> Instructions to follow:
What the task needs is the data below, written out verbatim.

[Data shown Boundary: Start]

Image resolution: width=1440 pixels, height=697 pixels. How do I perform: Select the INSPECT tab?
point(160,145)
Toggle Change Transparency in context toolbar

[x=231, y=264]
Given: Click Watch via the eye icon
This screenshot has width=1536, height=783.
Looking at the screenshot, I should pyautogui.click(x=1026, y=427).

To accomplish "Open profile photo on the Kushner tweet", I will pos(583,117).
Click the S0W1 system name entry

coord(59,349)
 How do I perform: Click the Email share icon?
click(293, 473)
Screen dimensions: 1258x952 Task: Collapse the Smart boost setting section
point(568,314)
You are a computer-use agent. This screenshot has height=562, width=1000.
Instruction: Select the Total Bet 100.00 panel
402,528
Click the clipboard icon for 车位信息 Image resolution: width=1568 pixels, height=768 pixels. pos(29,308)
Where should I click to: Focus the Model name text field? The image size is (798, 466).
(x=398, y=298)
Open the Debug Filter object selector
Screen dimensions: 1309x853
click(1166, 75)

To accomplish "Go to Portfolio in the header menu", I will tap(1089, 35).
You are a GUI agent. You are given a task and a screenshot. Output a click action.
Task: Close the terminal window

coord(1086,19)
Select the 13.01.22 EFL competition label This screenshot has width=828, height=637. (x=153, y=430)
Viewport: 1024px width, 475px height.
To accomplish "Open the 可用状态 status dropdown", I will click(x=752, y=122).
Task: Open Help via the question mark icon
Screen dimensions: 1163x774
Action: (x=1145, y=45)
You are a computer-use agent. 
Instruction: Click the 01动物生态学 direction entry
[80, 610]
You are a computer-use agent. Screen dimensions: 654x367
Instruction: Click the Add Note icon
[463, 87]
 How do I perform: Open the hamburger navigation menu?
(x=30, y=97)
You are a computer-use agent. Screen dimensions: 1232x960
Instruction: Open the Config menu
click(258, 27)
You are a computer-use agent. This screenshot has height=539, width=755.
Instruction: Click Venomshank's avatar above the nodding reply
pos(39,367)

[Data shown Boundary: End]

> Task response:
Image resolution: width=1440 pixels, height=697 pixels. How do I perform: Select the INSPECT tab?
point(160,145)
Toggle Change Transparency in context toolbar

[x=231, y=264]
Given: Click Watch via the eye icon
This screenshot has width=1536, height=783.
Looking at the screenshot, I should pyautogui.click(x=1026, y=427).

To accomplish "Open profile photo on the Kushner tweet", I will pos(583,117).
Click the S0W1 system name entry

coord(59,349)
 How do I perform: Click the Email share icon?
click(293, 473)
Screen dimensions: 1258x952 Task: Collapse the Smart boost setting section
point(568,314)
You are a computer-use agent. This screenshot has height=562, width=1000.
Instruction: Select the Total Bet 100.00 panel
402,528
Click the clipboard icon for 车位信息 Image resolution: width=1568 pixels, height=768 pixels. pos(29,308)
Where should I click to: Focus the Model name text field? The image size is (798, 466).
(x=398, y=298)
Open the Debug Filter object selector
Screen dimensions: 1309x853
click(1166, 75)

To accomplish "Go to Portfolio in the header menu", I will tap(1089, 35).
You are a GUI agent. You are given a task and a screenshot. Output a click action.
Task: Close the terminal window

coord(1086,19)
Select the 13.01.22 EFL competition label This screenshot has width=828, height=637. (x=153, y=430)
Viewport: 1024px width, 475px height.
To accomplish "Open the 可用状态 status dropdown", I will click(x=752, y=122).
Task: Open Help via the question mark icon
Screen dimensions: 1163x774
Action: (x=1145, y=45)
You are a computer-use agent. 
Instruction: Click the 01动物生态学 direction entry
[80, 610]
You are a computer-use agent. Screen dimensions: 654x367
Instruction: Click the Add Note icon
[463, 87]
 How do I perform: Open the hamburger navigation menu?
(x=30, y=97)
You are a computer-use agent. Screen dimensions: 1232x960
Instruction: Open the Config menu
click(258, 27)
You are a computer-use agent. This screenshot has height=539, width=755.
Instruction: Click Venomshank's avatar above the nodding reply
pos(39,367)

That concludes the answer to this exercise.